The Organization for Security and Cooperation in Europe, the Vienna-based body overseeing Bosnia's elections, has been forced to defend itself against claims by an independent monitoring group that turnout at Bosnia's elections appears to be an inscrutable 102 percent.

"Our role is [as an] accountant, not speculator," replies Jeff Fischer, the director general of Bosnia elections for the OSCE.

Analysts with the International Crisis Group (ICG), an independent monitoring group in Sarajevo, used OSCE voting figures to show substantially more people voted than were eligible, indicating ballot-box stuffing.

Mr. Fischer answers that the OSCE does not actually know how many people were eligible to vote: "2.9 million has been the operating figure of [eligible voters] we have been working with for for some time. But these figures lack precision."

Because the OSCE didn't know how many eligible voters have died since the last census, the figure of 2.9 million came from an estimated number of wartime deaths. The OSCE now says it may have miscalculated the total number of eligible voters on the 1991 census: 3.2 million, Fischer says, may be a more accurate number.

Until Sunday, the OSCE had used the figure of 2.9 million. More than 600,000 Bosnian refugees, entitled to vote by absentee ballot, did not, in theory bringing the total eligible voter pool down to 2.3 million.

But more than 2.6 million people voted in the elections last week.

Now the OSCE says that it may never know the real number of voters eligible for this election, because the former warring parties refuse to turn over lists that tell how many people died in the war.

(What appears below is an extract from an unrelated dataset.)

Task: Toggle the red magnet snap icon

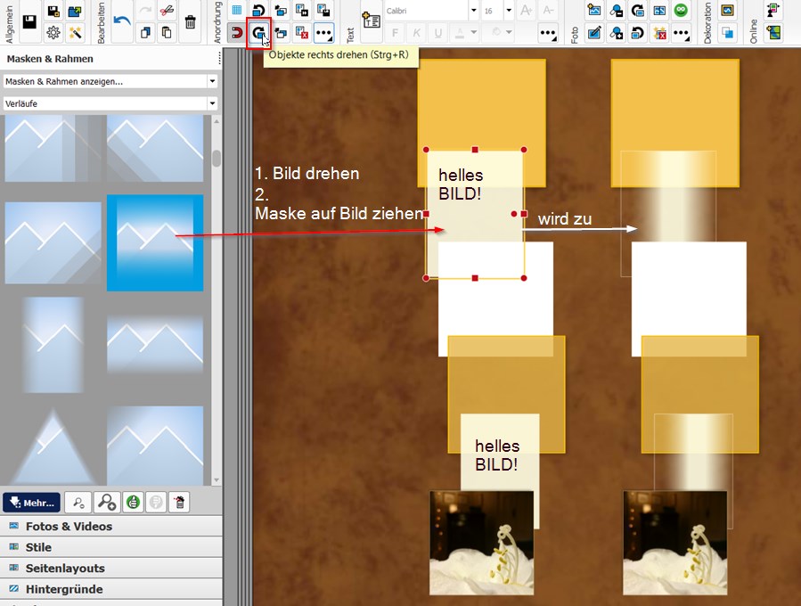Action: (237, 33)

The OSCE has yet to officially confirm the results of the election, including the three-member co-presidency.

Election monitors say that ballot-box stuffing could have gone undetected if someone was able to obtain the documents of those who had died in the war and whose names were still on the 1991 census list.

Analysis of voter numbers shows that voter turnout was particularly high on the Muslim side. Chris Bennett of the ICG says that the Muslim-led Party for Democratic Action might have stuffed ballot boxes in order to prevent the Bosnian Serb presidential candidate, Momcilo Krajisnik, from winning.

Observers here say that these allegations hurt a central purpose of the elections: to give electoral legitimacy to Bosnia's postwar leaders. The legitimacy of the new leaders, they say, may now be called into question.

"We screwed up," says one member of the OSCE Provisional Elections Committee privately.

A Western diplomat here says the OSCE is under pressure to legitimize the elections so that the NATO force can begin to withdraw in December.

Despite the election controversy, OSCE officials announced Saturday they would hold municipal-level elections Nov. 22 to 24.